Your instructions – Determine how many of the lines below hold the word "level". Give the number and nothing else.

Data excerpts:
—————

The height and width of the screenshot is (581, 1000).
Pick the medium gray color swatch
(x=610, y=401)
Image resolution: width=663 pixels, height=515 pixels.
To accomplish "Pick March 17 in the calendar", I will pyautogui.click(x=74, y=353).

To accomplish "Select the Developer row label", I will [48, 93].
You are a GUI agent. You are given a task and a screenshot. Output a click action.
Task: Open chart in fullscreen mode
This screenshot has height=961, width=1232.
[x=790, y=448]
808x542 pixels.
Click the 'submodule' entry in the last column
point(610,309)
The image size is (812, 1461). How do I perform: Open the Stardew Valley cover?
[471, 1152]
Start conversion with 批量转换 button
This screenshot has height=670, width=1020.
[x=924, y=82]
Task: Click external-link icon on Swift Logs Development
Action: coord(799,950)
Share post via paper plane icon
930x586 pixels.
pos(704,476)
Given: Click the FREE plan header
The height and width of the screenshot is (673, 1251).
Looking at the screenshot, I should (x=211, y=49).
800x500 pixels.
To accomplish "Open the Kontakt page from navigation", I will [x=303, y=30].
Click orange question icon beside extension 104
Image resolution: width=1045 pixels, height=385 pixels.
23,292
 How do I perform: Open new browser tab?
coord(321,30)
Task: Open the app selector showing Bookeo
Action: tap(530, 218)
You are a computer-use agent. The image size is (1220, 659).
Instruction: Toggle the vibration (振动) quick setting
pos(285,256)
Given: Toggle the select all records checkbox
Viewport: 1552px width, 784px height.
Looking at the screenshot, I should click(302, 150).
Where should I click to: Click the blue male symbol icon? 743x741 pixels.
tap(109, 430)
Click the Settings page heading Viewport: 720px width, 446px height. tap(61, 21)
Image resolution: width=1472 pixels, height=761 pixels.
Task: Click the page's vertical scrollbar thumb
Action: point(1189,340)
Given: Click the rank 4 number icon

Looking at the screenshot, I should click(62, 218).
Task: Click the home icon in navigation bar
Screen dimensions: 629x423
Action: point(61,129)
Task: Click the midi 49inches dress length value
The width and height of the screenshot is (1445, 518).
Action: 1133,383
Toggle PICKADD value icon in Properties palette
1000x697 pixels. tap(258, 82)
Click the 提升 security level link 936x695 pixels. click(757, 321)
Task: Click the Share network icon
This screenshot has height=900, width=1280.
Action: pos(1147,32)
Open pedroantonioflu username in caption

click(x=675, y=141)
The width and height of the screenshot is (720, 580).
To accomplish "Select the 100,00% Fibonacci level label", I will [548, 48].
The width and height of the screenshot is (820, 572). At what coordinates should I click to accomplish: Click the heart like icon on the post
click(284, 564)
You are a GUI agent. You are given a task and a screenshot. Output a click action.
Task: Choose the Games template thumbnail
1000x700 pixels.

—————

Written response – 2